Этому единению очень способствовало доверительно-печальное извещение Р. Г. Экимяна, моего верного директора, который, просчитав все бушующие в начальственных сферах вихри, сказал прямодушно, но потупясь: «Марк Анатольевич, принято предварительное решение о вашем {261} снятии. Спасти наше дело может только спектакль, пронизанный исключительной идейностью. Это должно быть нечто целиком закрывающее проблему вашего увольнения за политические просчеты. И нечто такое имеется. Называется оно “Оптимистической трагедией”».

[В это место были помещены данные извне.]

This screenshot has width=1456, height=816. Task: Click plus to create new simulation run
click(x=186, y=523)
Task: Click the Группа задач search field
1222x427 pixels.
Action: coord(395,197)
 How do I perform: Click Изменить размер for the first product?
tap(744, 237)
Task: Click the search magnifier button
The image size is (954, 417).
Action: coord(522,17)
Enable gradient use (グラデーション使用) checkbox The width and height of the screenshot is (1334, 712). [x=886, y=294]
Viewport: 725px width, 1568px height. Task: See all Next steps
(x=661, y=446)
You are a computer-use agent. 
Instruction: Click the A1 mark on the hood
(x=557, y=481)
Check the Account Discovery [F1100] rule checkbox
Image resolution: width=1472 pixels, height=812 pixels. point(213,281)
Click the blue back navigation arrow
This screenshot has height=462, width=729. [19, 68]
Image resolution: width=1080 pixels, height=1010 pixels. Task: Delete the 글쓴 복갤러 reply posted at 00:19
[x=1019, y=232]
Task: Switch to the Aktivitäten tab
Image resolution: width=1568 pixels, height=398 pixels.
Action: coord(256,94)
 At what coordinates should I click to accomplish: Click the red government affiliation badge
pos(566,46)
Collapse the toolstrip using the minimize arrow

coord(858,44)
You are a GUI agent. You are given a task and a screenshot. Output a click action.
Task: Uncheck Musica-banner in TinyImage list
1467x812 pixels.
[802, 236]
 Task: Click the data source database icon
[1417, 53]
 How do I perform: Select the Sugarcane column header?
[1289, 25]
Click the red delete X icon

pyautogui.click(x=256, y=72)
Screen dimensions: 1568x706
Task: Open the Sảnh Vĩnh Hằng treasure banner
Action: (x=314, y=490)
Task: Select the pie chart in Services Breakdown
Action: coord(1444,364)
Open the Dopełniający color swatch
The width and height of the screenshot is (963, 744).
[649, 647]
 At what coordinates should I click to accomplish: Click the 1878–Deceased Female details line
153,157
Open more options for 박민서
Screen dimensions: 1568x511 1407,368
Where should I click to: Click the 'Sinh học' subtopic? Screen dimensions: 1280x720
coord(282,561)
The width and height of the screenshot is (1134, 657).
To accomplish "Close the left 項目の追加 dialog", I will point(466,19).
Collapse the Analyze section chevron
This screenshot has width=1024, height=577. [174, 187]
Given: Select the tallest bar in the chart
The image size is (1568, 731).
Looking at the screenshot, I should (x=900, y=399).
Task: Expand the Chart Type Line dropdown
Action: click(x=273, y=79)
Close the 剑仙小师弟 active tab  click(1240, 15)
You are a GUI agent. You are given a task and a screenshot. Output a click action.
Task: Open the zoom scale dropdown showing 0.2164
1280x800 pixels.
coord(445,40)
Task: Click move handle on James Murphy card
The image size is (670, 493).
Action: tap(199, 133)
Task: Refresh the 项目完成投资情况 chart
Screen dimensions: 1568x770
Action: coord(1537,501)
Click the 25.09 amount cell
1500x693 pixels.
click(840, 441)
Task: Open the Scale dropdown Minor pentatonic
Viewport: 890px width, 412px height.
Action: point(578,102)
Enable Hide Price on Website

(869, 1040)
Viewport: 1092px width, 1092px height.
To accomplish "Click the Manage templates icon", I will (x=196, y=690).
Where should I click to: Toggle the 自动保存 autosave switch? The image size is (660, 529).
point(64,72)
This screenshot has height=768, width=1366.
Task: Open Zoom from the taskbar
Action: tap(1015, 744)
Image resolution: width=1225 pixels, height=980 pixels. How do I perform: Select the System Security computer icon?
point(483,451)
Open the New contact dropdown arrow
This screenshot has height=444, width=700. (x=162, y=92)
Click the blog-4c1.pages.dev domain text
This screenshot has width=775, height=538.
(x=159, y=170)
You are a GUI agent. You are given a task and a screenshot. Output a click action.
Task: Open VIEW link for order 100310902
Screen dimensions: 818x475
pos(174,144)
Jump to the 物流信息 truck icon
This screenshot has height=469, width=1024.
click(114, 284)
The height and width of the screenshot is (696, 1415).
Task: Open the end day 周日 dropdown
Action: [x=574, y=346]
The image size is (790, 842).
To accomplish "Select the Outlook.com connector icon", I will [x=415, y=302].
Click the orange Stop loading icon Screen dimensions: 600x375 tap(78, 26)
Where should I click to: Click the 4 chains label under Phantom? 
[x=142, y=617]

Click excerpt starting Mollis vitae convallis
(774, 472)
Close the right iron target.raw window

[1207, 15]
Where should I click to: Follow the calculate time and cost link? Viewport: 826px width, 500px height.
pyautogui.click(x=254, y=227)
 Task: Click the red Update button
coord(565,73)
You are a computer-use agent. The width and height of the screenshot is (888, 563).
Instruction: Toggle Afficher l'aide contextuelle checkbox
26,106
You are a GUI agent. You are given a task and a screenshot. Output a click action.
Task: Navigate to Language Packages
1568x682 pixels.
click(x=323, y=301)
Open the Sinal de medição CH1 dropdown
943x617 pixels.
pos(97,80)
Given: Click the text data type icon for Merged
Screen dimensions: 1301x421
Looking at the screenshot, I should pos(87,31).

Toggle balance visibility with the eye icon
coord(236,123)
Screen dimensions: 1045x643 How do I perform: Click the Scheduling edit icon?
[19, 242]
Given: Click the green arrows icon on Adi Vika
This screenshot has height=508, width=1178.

Может быть, я вызову неприязнь у наиболее прогрессивной части нашего общества, но признаюсь: «Оптимистическую трагедию» Вс. Вишневского я все-таки относил и, что самое печальное, продолжаю относить к наиболее заметным и даже по-своему талантливым сочинениям так называемой советской классической драматургии. В основе ее, по-моему, лежит идея, даже могущая быть выгодно продана где-нибудь в Голливуде. На анархически разложившееся военное судно назначается молодая женщина, комиссар — представитель нового политического режима.

Абсолютная биологическая и политическая несовместимость героини и агрессивно настроенной полукриминальной матросской массы делают их взаимодействие достаточно серьезной и парадоксальной драматургической идеей. Разработчики темы могут быть разные, всякие, но сама драматургическая коллизия — стоит денег. Известно, что на Западе счастливая идея может быть (и закономерно) щедро оплачена.

Эта статья расходов, как я уже писал, не предусмотрена в бюджете наших театров, но Р. Г. Экимян, как до него А. Силин с Тилем, по моим представлениям, достойны щедрой оплаты. В особенности если ситуация в театре совпадает с потребностью в такого рода идеях. В тот момент идея Р. Г. Экимяна об «Оптимистической трагедии» целиком совпадала с необходимостью предпринять еще одну попытку и назло врагам остаться в должности главного режиссера.

И что немаловажно, кроме некоторых пафосных сентенций двух ведущих, в пьесе было очень мало противного, {262} что само по себе редкость для советской пьесы. Там были истинная борьба, кровь, достаточное количество нелицеприятной правды и умеренное количество социалистического пафоса, который можно было закономерным образом притушить.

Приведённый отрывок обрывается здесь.